RIYADH — The war gave Mohammed bin Salman something no consultant or quarterly earnings call ever could: a reason to say out loud what the spreadsheets had been screaming since late 2024. Vision 2030’s most extravagant commitments were being dismantled months before the first Iranian missile struck Eastern Province on February 28, 2026 — the PIF’s domestic pivot announced in October 2024, a 20% spending cut mandated across more than 100 portfolio companies in December 2024, The Line formally suspended in September 2025, and $8 billion in megaproject write-downs disclosed before anyone in Riyadh was thinking about air defense interceptor counts.

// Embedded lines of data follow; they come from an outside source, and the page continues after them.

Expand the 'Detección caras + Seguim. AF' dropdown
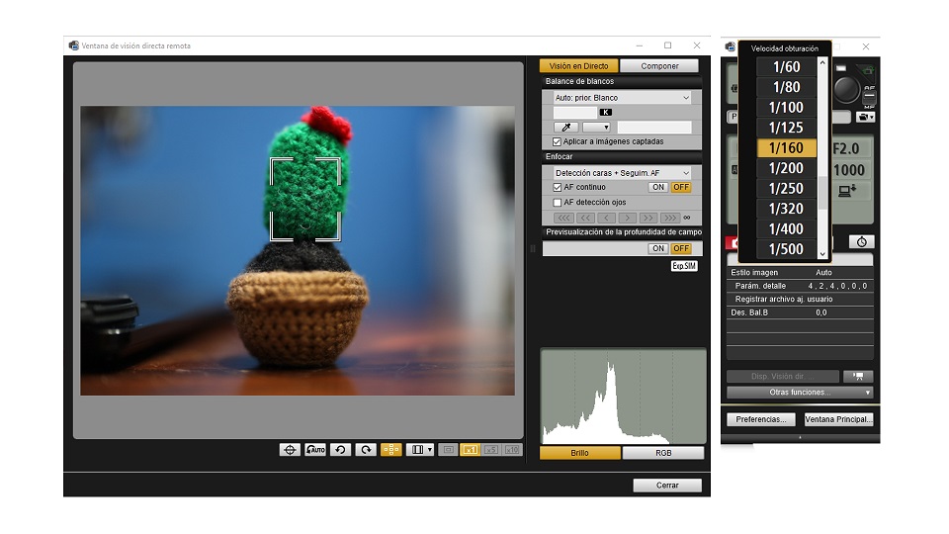The height and width of the screenshot is (534, 949). pos(622,173)
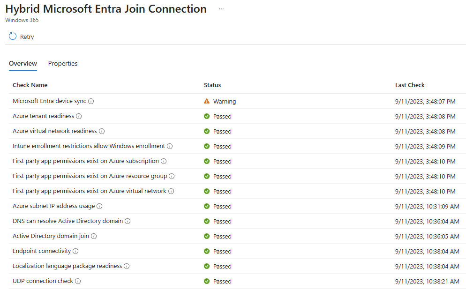This screenshot has height=291, width=466.
Task: Show info for Azure subnet IP address usage
Action: click(99, 206)
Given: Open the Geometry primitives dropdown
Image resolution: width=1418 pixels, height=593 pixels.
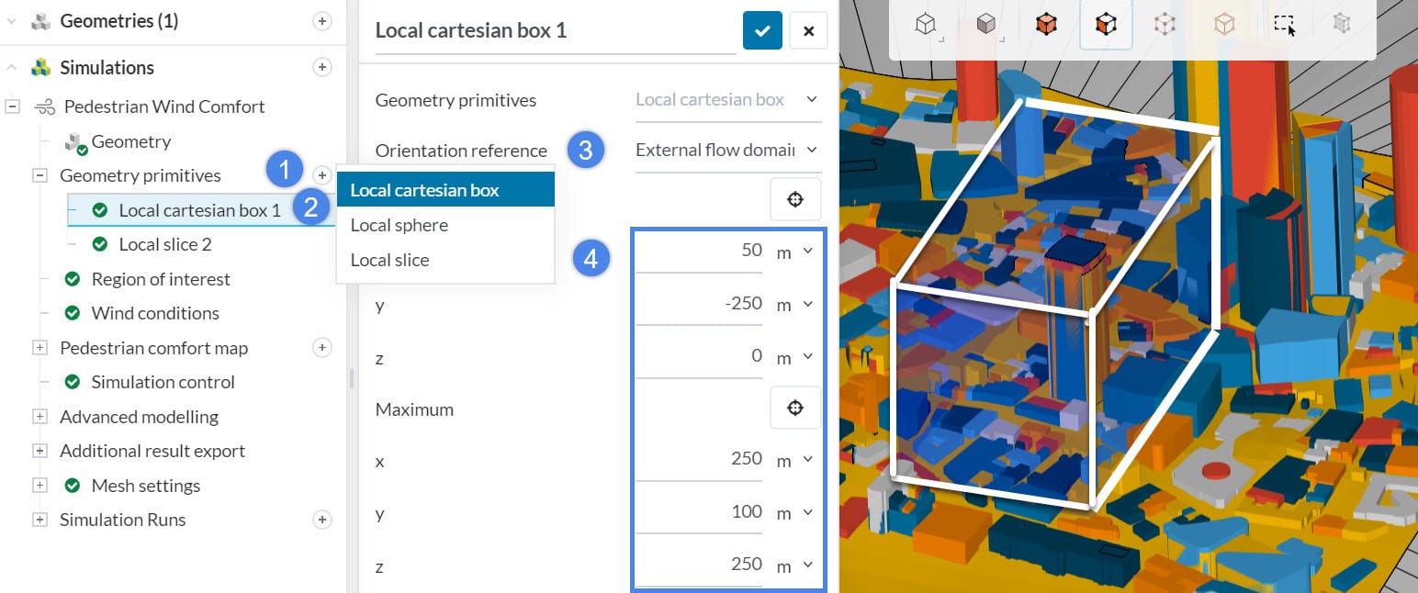Looking at the screenshot, I should pos(726,99).
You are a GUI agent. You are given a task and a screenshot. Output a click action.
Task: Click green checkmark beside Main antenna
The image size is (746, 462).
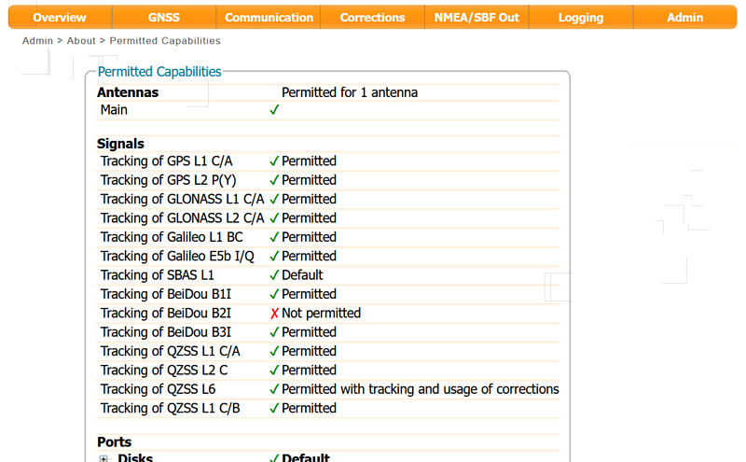pyautogui.click(x=274, y=109)
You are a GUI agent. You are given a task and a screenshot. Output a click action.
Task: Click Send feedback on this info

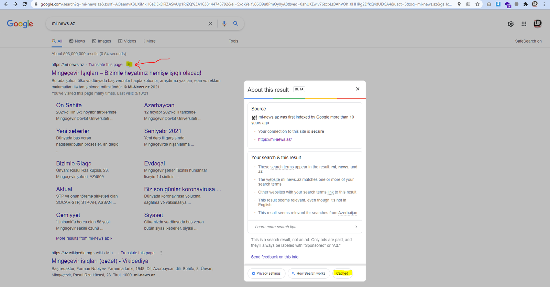pos(275,257)
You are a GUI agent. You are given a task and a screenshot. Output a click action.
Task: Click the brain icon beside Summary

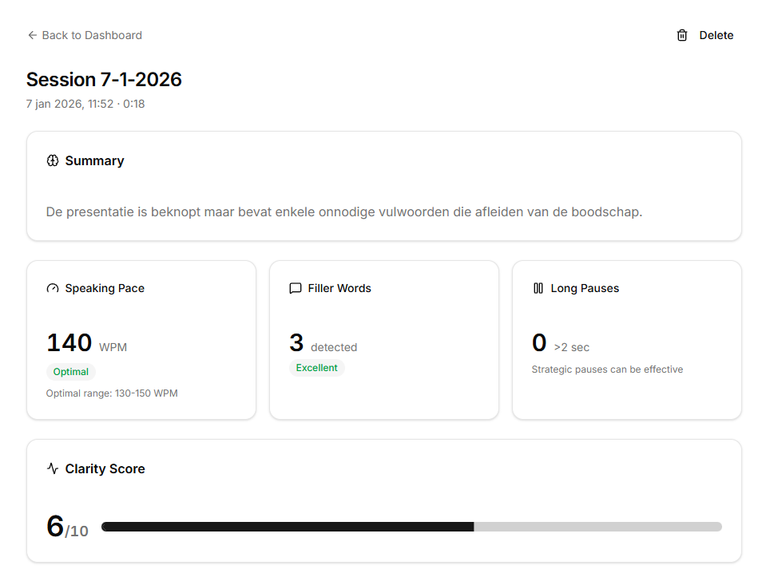click(53, 160)
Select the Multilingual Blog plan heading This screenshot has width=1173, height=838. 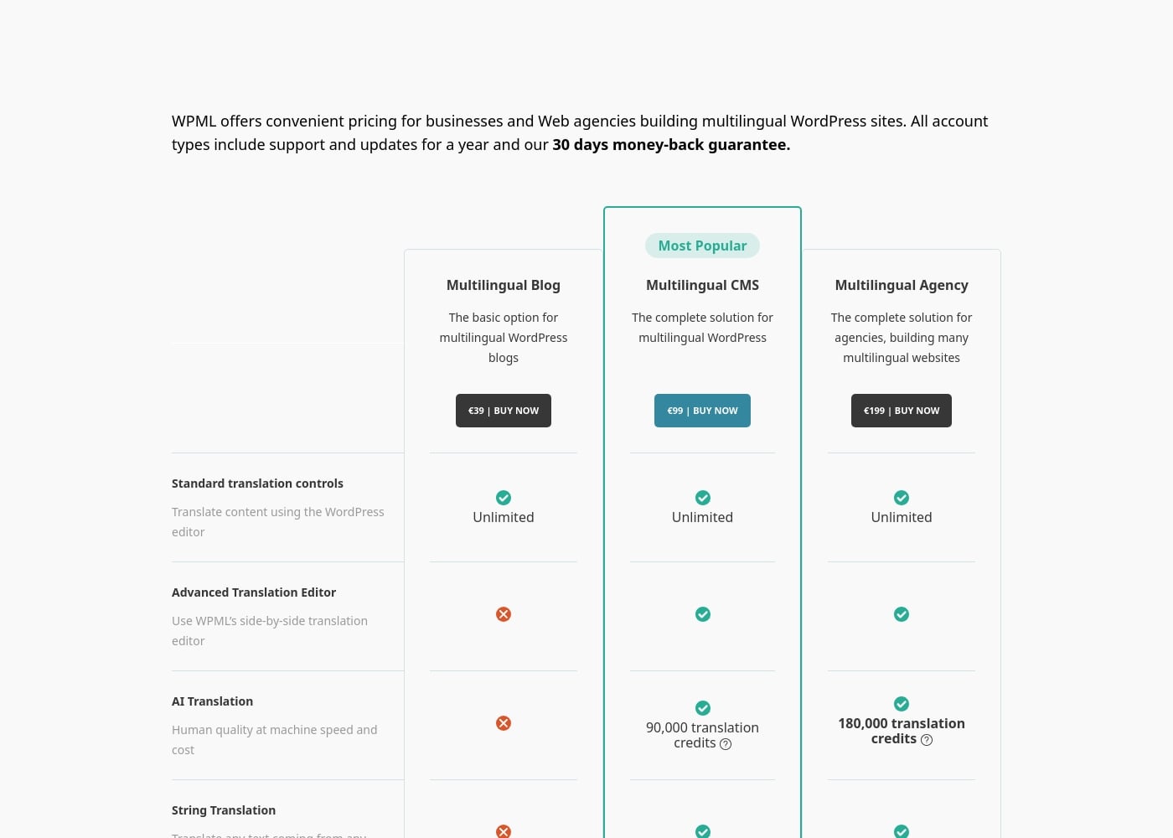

The retrenchment now being reported as wartime austerity was fiscal triage that predates the conflict by five months at minimum and two years at the project level. PIF cash reserves had fallen to $15 billion by late 2024 — the lowest since the fund’s post-IPO recapitalization — while Aramco’s dividend to PIF was cut by $40 billion for 2025. Bloomberg’s PIF-inclusive fiscal break-even sat at $111 per barrel against a 2025 Brent average of $73, a $38-per-barrel hole that no amount of sovereign branding could fill. Goldman Sachs estimated a 6% GDP fiscal deficit at pre-war oil prices, nearly double the official 3.3% budget projection. The arithmetic was broken before a single barrel of Saudi crude was rerouted through Yanbu.

Table of Contents
- The Timeline That Matters
- How Deep Did PIF Cut Before February 28?
- The Line: 2.4 Kilometres of a 170-Kilometre Promise
- What Does the Fiscal Break-Even Actually Require?
- The Denominator Trick
- Where Is PIF Spending Now Instead?
- What Survives and What Doesn’t?
- The Accountability Gap Carnegie Found Before the War
- FAQ
The Timeline That Matters
The narrative Riyadh would prefer is clean: a war disrupted the Kingdom’s transformation, and prudent leaders adjusted. The timeline tells a different story, one where every major inflection point in Vision 2030’s retreat occurred before Iranian ordnance crossed the border. On October 29, 2024, PIF Governor Yasir Al-Rumayyan stood at the Future Investment Initiative in Riyadh and announced what he called “a big paradigm shift in how PIF is deploying investments,” disclosing that the fund had already cut its international portfolio from 30% to roughly 18-20% of assets under management. Six weeks later, Finance Minister Mohammad Al-Jadaan raised public concerns about “the ability of the economy to sustain this spending,” calling for “spending efficiency” — language that, from a Saudi cabinet minister, functions as a controlled detonation.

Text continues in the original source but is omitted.